The metadata in the cache is constantly changing, in response to the events occurring in the broker. It is therefore necessary to write the metadata cache to disk, from time to time, in order to restore consistency between the metadata cache and the metadata store. There are two distinct mechanisms that can trigger a synchonization between the cache and the store, as follows:
  • Batch threshold—as more and more of the B-tree indexes are changed, and thus inconsistent with the metadata store, you can define a threshold for the number of these dirty indexes. When the number of dirty indexes exceeds the threshold, KahaDB writes the cache to the store. The threshold value is set using the indexWriteBatchSize property.
  • Checkpoint interval—irrespective of the current number of dirty indexes, the cache is synchronized with the store at regular time intervals, where the time interval is specified in milliseconds using the checkpointInterval property.
In addition, during a normal shutdown, the final state of the cache is synchronized with the store.

Setting the cache size

In the ideal case, the cache should be big enough to hold all of the KahaDB metadata in memory. Otherwise, the cache is forced to swap pages in and out of the persistent metadata store, which causes a considerable drag on performace.
You can specify the cache size using the indexCacheSize property, which specifies the size of the cache in units of pages (where one page is 4 KB by default). Generally, the cache should be as large as possible. You can check the size of your metadata store file, db.data, to get some idea of how big the cache needs to be.

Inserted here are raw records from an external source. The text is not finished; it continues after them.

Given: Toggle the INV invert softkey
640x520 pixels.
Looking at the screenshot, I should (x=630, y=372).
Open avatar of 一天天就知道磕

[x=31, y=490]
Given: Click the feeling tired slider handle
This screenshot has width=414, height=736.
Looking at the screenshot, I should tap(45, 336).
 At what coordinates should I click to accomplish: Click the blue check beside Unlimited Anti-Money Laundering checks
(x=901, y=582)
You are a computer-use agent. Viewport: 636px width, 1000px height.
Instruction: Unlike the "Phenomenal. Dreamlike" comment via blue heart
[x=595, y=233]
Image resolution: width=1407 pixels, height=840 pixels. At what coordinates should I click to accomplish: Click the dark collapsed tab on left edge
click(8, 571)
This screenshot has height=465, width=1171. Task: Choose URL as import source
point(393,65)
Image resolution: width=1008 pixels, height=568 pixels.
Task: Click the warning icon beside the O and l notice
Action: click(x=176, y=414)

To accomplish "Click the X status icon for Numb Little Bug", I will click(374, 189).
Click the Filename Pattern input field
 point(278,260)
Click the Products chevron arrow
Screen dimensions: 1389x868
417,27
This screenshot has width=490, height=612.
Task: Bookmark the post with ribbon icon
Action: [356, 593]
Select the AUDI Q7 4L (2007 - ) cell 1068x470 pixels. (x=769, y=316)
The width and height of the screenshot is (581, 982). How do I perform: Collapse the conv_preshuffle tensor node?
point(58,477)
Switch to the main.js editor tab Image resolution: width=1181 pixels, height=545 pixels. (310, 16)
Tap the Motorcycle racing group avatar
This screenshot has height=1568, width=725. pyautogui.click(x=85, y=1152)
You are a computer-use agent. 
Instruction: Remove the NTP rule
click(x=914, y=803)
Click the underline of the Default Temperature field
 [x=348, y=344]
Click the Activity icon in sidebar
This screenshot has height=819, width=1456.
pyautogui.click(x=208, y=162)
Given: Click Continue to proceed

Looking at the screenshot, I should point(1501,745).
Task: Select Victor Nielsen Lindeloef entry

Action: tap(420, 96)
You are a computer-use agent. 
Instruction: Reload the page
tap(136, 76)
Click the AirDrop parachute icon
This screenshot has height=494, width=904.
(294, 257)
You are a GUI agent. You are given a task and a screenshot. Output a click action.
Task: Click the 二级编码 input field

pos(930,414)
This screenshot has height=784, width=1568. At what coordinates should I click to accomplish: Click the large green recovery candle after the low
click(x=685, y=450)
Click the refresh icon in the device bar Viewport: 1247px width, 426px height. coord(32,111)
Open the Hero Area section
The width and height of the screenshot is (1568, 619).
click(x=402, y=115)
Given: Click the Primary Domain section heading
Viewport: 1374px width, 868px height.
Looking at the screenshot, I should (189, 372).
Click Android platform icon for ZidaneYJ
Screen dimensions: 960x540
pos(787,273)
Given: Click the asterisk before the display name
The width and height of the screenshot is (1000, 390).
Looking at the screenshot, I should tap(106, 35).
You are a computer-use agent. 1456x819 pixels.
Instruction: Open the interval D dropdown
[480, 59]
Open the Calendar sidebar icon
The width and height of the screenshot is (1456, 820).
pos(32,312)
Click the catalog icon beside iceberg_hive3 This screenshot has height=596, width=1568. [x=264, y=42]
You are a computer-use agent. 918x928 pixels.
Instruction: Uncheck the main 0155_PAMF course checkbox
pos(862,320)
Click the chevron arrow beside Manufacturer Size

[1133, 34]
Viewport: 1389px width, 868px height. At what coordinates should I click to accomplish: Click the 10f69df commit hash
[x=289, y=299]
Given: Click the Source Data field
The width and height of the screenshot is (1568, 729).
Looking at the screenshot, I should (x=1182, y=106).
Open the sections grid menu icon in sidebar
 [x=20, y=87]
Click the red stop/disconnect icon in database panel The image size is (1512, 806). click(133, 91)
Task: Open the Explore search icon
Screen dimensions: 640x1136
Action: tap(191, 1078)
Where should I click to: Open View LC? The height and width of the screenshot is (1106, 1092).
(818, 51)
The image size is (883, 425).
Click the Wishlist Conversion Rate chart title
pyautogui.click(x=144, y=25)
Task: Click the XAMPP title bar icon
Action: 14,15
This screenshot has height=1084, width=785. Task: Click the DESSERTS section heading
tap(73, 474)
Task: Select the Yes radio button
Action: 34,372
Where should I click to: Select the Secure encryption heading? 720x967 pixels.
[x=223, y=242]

Setting the write batch size

The indexWriteBatchSize defines the threshold for the number of dirty indexes that are allowed to accumulate, before KahaDB writes the cache to the store. Normally, these batch writes occur between checkpoints.
If you want to maximize performance, however, you could suppress the batch writes by setting indexWriteBatchSize to a very large number. In this case, the store would be updated only during checkpoints. The tradeoff here is that there is a risk of losing a relatively large amount of metadata, in the event of a system failure (but the broker should be able to restore the lost metadata when it restarts, by reading the tail of the journal).